ServiceNow AI Platform impersonation flaw

“BodySnatcher”: when an attacker becomes you in ServiceNow

ServiceNow disclosed and fixed CVE-2025-12420 (CVSS 9.3), dubbed BodySnatcher, that could allow unauthenticated user impersonation in its AI Platform—bypassing MFA/SSO and enabling arbitrary actions as another user, including admin. Patches were deployed to most hosted instances on 30 Oct 2025; fixed versions include Now Assist AI Agents 5.1.18/5.2.19+ and Virtual Agent API 3.15.2/4.0.4+. AppOmni researchers reported the flaw and note it chained a hard-coded platform secret with permissive account-linking to drive privileged agent workflows. No in-the-wild exploitation has been reported.

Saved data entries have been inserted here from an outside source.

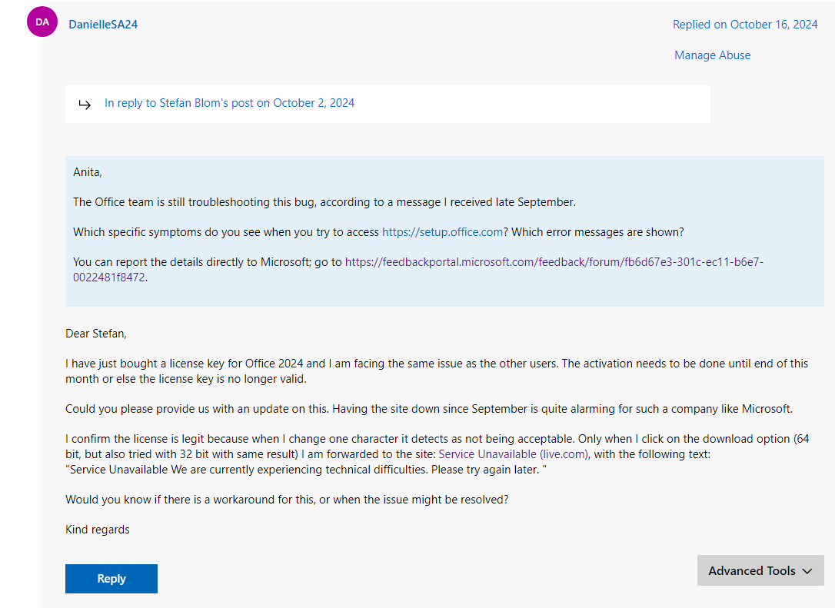The width and height of the screenshot is (835, 608).
Task: Open the feedbackportal.microsoft.com forum link
Action: [x=554, y=262]
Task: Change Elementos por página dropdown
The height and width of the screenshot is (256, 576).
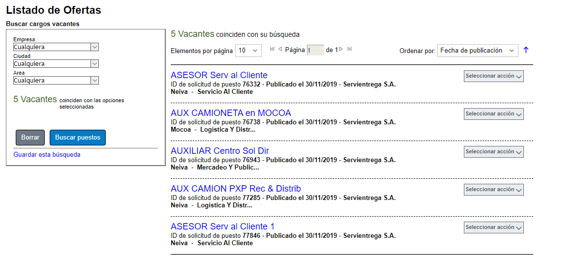Action: tap(248, 51)
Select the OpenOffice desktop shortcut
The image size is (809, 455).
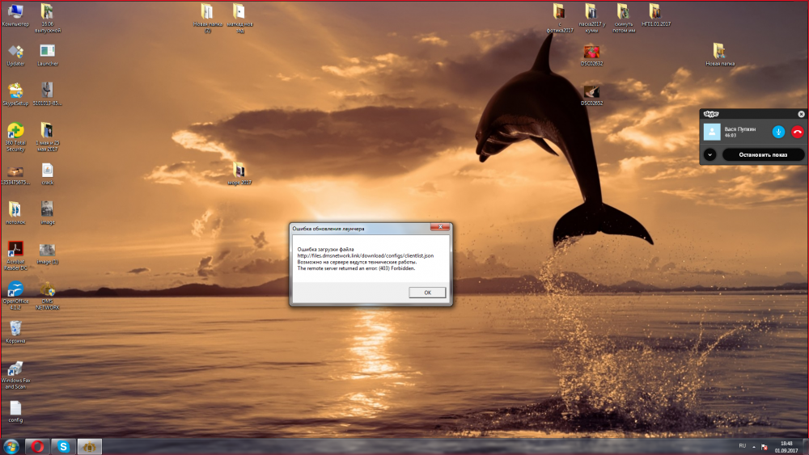[15, 289]
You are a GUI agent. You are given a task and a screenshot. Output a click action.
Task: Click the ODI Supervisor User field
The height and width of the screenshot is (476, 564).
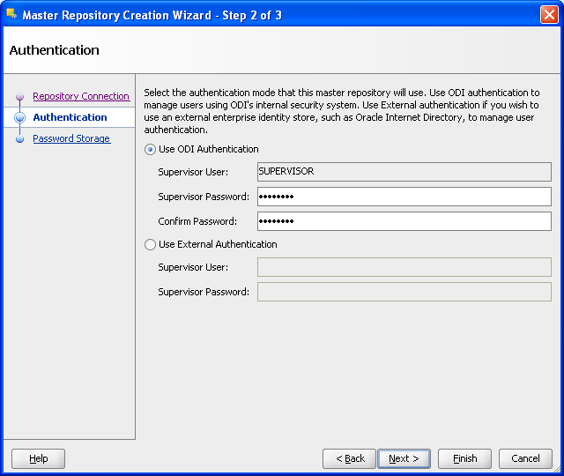tap(404, 172)
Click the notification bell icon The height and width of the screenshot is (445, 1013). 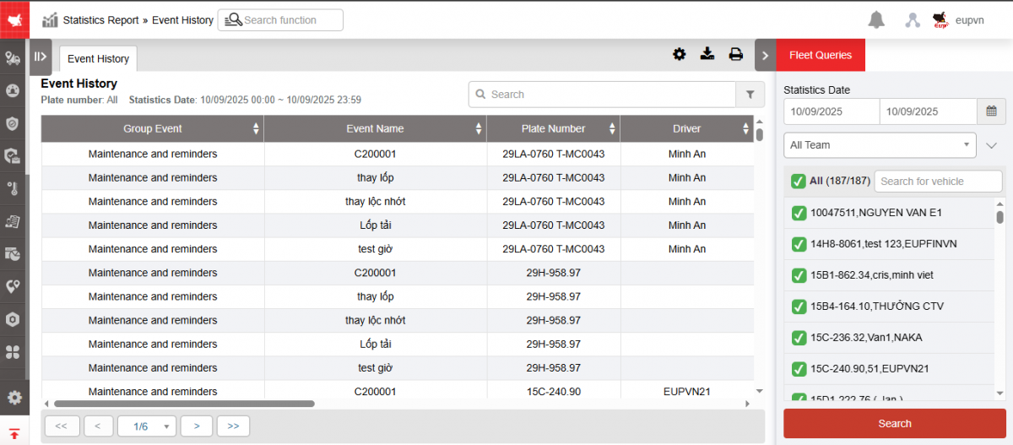tap(876, 20)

A critical flaw in ServiceNow’s AI Platform—CVE-2025-12420 (CVSS 9.3)—made it possible for an unauthenticated attacker to impersonate any user, skipping past MFA and SSO. Think of it as handing your AI-powered service desk to a stranger with a convincing email address. ServiceNow pushed fixes to most hosted tenants on 30 October 2025 and published guidance for partners and self-hosted customers.

How it worked
Researchers at AppOmni say the bug chained a hard-coded, platform-wide secret with account-linking logic that trusted only an email address. Result: the attacker could impersonate arbitrary users—including admins—and then use AI agents to modify records, exfiltrate data, or even create backdoor accounts.

Are you fixed?
Patches are present in Now Assist AI Agents (5.1.18+ / 5.2.19+) and Virtual Agent API (3.15.2+ / 4.0.4+). ServiceNow says there’s no evidence of active exploitation, but customers should verify versions, apply updates, and review audit logs for unusual agent-initiated changes.

Takeaways
AI integrations often sit with broad permissions; when identity checks are weak, they become a fast lane to systems you care about. Lock them down, shorten token lifetimes, and ensure every agent action is attributable to a requesting human.